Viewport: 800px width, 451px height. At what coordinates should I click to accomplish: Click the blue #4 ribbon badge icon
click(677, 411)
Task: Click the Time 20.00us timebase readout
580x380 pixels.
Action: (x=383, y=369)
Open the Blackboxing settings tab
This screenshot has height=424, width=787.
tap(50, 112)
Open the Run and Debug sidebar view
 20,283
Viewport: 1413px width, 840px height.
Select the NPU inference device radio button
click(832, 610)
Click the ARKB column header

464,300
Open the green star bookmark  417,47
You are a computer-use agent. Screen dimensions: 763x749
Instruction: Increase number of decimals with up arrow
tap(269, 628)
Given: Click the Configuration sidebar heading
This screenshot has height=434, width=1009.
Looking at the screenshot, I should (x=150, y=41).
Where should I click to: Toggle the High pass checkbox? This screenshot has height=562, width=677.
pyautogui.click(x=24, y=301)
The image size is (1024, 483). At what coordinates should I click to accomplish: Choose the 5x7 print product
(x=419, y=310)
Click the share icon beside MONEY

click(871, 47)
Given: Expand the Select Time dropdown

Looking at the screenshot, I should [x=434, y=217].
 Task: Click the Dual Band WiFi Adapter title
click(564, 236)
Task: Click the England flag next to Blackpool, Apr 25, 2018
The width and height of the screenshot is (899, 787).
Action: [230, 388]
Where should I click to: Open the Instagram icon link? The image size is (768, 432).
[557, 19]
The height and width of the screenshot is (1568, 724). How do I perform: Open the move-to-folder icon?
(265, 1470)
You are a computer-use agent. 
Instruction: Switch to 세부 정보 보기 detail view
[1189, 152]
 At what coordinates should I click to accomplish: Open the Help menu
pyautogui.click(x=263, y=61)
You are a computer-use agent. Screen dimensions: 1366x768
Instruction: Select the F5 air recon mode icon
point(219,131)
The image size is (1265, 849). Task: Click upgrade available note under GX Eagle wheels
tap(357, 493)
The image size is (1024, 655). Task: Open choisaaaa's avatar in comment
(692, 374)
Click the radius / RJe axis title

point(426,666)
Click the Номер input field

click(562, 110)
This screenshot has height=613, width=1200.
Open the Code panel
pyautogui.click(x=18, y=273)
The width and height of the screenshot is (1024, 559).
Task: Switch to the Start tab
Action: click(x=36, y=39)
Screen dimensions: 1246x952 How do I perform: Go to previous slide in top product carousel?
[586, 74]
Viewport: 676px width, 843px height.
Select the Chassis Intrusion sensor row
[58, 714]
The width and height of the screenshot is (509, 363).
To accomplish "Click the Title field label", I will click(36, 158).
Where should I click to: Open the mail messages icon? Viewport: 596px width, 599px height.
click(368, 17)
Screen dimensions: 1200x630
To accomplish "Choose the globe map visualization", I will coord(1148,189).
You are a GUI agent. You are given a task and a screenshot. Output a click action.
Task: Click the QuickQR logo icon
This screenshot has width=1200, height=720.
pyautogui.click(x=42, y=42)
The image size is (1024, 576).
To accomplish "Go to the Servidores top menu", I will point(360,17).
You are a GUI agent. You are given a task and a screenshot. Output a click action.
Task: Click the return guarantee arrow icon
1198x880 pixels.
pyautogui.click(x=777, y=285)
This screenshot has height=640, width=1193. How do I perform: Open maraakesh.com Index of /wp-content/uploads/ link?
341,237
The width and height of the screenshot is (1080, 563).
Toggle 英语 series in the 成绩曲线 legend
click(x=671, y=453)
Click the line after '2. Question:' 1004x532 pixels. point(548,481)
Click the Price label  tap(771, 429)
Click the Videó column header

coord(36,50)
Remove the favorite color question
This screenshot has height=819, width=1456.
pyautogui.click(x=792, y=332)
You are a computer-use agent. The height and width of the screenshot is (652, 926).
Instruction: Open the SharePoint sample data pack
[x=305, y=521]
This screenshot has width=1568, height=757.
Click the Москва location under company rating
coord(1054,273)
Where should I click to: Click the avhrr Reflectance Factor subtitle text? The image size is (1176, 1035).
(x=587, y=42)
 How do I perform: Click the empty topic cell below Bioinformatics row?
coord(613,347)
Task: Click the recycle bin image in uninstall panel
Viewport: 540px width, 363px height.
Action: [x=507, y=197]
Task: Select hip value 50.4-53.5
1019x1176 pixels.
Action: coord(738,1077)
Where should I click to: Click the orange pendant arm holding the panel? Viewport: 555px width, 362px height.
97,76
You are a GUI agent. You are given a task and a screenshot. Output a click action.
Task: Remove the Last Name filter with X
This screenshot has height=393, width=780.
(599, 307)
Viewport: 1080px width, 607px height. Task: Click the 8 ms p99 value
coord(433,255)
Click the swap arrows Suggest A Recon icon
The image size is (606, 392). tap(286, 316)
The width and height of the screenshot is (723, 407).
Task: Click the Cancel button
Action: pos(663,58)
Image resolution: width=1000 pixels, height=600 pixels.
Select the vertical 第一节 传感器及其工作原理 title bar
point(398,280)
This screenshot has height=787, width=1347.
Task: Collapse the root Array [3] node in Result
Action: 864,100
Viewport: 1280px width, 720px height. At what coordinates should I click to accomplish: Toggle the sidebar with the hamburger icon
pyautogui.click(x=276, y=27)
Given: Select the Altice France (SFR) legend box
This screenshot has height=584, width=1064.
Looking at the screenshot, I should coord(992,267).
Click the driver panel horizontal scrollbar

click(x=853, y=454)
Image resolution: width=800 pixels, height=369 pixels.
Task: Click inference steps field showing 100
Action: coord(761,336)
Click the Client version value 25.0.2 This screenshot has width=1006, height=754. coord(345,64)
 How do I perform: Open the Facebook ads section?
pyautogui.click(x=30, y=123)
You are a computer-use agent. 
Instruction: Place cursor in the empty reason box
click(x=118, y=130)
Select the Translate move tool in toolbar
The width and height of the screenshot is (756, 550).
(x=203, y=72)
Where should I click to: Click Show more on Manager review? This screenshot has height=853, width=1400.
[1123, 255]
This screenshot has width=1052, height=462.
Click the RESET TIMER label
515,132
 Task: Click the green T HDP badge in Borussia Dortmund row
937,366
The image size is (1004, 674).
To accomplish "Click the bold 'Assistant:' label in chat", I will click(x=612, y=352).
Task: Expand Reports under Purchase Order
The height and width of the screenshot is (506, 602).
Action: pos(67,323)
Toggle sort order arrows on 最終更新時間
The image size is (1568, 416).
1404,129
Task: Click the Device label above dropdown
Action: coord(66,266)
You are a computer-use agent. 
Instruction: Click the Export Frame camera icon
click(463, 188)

━━━━━━━━

Write out the whole listing again, keeping every character as it is.

▶ [Exercise result]
Viewport: 800px width, 451px height. At what coordinates should I click to accomplish: Click the blue #4 ribbon badge icon
click(677, 411)
Task: Click the Time 20.00us timebase readout
580x380 pixels.
Action: (x=383, y=369)
Open the Blackboxing settings tab
This screenshot has height=424, width=787.
tap(50, 112)
Open the Run and Debug sidebar view
 20,283
Viewport: 1413px width, 840px height.
Select the NPU inference device radio button
click(832, 610)
Click the ARKB column header

464,300
Open the green star bookmark  417,47
You are a computer-use agent. Screen dimensions: 763x749
Instruction: Increase number of decimals with up arrow
tap(269, 628)
Given: Click the Configuration sidebar heading
This screenshot has height=434, width=1009.
Looking at the screenshot, I should (x=150, y=41).
Where should I click to: Toggle the High pass checkbox? This screenshot has height=562, width=677.
pyautogui.click(x=24, y=301)
The image size is (1024, 483). At what coordinates should I click to accomplish: Choose the 5x7 print product
(x=419, y=310)
Click the share icon beside MONEY

click(871, 47)
Given: Expand the Select Time dropdown

Looking at the screenshot, I should [x=434, y=217].
 Task: Click the Dual Band WiFi Adapter title
click(564, 236)
Task: Click the England flag next to Blackpool, Apr 25, 2018
The width and height of the screenshot is (899, 787).
Action: [230, 388]
Where should I click to: Open the Instagram icon link? The image size is (768, 432).
[557, 19]
The height and width of the screenshot is (1568, 724). How do I perform: Open the move-to-folder icon?
(265, 1470)
You are a computer-use agent. 
Instruction: Switch to 세부 정보 보기 detail view
[1189, 152]
 At what coordinates should I click to accomplish: Open the Help menu
pyautogui.click(x=263, y=61)
You are a computer-use agent. Screen dimensions: 1366x768
Instruction: Select the F5 air recon mode icon
point(219,131)
The image size is (1265, 849). Task: Click upgrade available note under GX Eagle wheels
tap(357, 493)
The image size is (1024, 655). Task: Open choisaaaa's avatar in comment
(692, 374)
Click the radius / RJe axis title

point(426,666)
Click the Номер input field

click(562, 110)
This screenshot has height=613, width=1200.
Open the Code panel
pyautogui.click(x=18, y=273)
The width and height of the screenshot is (1024, 559).
Task: Switch to the Start tab
Action: click(x=36, y=39)
Screen dimensions: 1246x952 How do I perform: Go to previous slide in top product carousel?
[586, 74]
Viewport: 676px width, 843px height.
Select the Chassis Intrusion sensor row
[58, 714]
The width and height of the screenshot is (509, 363).
To accomplish "Click the Title field label", I will click(36, 158).
Where should I click to: Open the mail messages icon? Viewport: 596px width, 599px height.
click(368, 17)
Screen dimensions: 1200x630
To accomplish "Choose the globe map visualization", I will coord(1148,189).
You are a GUI agent. You are given a task and a screenshot. Output a click action.
Task: Click the QuickQR logo icon
This screenshot has width=1200, height=720.
pyautogui.click(x=42, y=42)
The image size is (1024, 576).
To accomplish "Go to the Servidores top menu", I will point(360,17).
You are a GUI agent. You are given a task and a screenshot. Output a click action.
Task: Click the return guarantee arrow icon
1198x880 pixels.
pyautogui.click(x=777, y=285)
This screenshot has height=640, width=1193. How do I perform: Open maraakesh.com Index of /wp-content/uploads/ link?
341,237
The width and height of the screenshot is (1080, 563).
Toggle 英语 series in the 成绩曲线 legend
click(x=671, y=453)
Click the line after '2. Question:' 1004x532 pixels. point(548,481)
Click the Price label  tap(771, 429)
Click the Videó column header

coord(36,50)
Remove the favorite color question
This screenshot has height=819, width=1456.
pyautogui.click(x=792, y=332)
You are a computer-use agent. The height and width of the screenshot is (652, 926).
Instruction: Open the SharePoint sample data pack
[x=305, y=521]
This screenshot has width=1568, height=757.
Click the Москва location under company rating
coord(1054,273)
Where should I click to: Click the avhrr Reflectance Factor subtitle text? The image size is (1176, 1035).
(x=587, y=42)
 How do I perform: Click the empty topic cell below Bioinformatics row?
coord(613,347)
Task: Click the recycle bin image in uninstall panel
Viewport: 540px width, 363px height.
Action: [x=507, y=197]
Task: Select hip value 50.4-53.5
1019x1176 pixels.
Action: coord(738,1077)
Where should I click to: Click the orange pendant arm holding the panel? Viewport: 555px width, 362px height.
97,76
You are a GUI agent. You are given a task and a screenshot. Output a click action.
Task: Remove the Last Name filter with X
This screenshot has height=393, width=780.
(599, 307)
Viewport: 1080px width, 607px height. Task: Click the 8 ms p99 value
coord(433,255)
Click the swap arrows Suggest A Recon icon
The image size is (606, 392). tap(286, 316)
The width and height of the screenshot is (723, 407).
Task: Click the Cancel button
Action: pos(663,58)
Image resolution: width=1000 pixels, height=600 pixels.
Select the vertical 第一节 传感器及其工作原理 title bar
point(398,280)
This screenshot has height=787, width=1347.
Task: Collapse the root Array [3] node in Result
Action: 864,100
Viewport: 1280px width, 720px height. At what coordinates should I click to accomplish: Toggle the sidebar with the hamburger icon
pyautogui.click(x=276, y=27)
Given: Select the Altice France (SFR) legend box
This screenshot has height=584, width=1064.
Looking at the screenshot, I should coord(992,267).
Click the driver panel horizontal scrollbar

click(x=853, y=454)
Image resolution: width=800 pixels, height=369 pixels.
Task: Click inference steps field showing 100
Action: coord(761,336)
Click the Client version value 25.0.2 This screenshot has width=1006, height=754. coord(345,64)
 How do I perform: Open the Facebook ads section?
pyautogui.click(x=30, y=123)
You are a computer-use agent. 
Instruction: Place cursor in the empty reason box
click(x=118, y=130)
Select the Translate move tool in toolbar
The width and height of the screenshot is (756, 550).
(x=203, y=72)
Where should I click to: Click Show more on Manager review? This screenshot has height=853, width=1400.
[1123, 255]
This screenshot has width=1052, height=462.
Click the RESET TIMER label
515,132
 Task: Click the green T HDP badge in Borussia Dortmund row
937,366
The image size is (1004, 674).
To accomplish "Click the bold 'Assistant:' label in chat", I will click(x=612, y=352).
Task: Expand Reports under Purchase Order
The height and width of the screenshot is (506, 602).
Action: pos(67,323)
Toggle sort order arrows on 最終更新時間
The image size is (1568, 416).
1404,129
Task: Click the Device label above dropdown
Action: coord(66,266)
You are a computer-use agent. 
Instruction: Click the Export Frame camera icon
click(463, 188)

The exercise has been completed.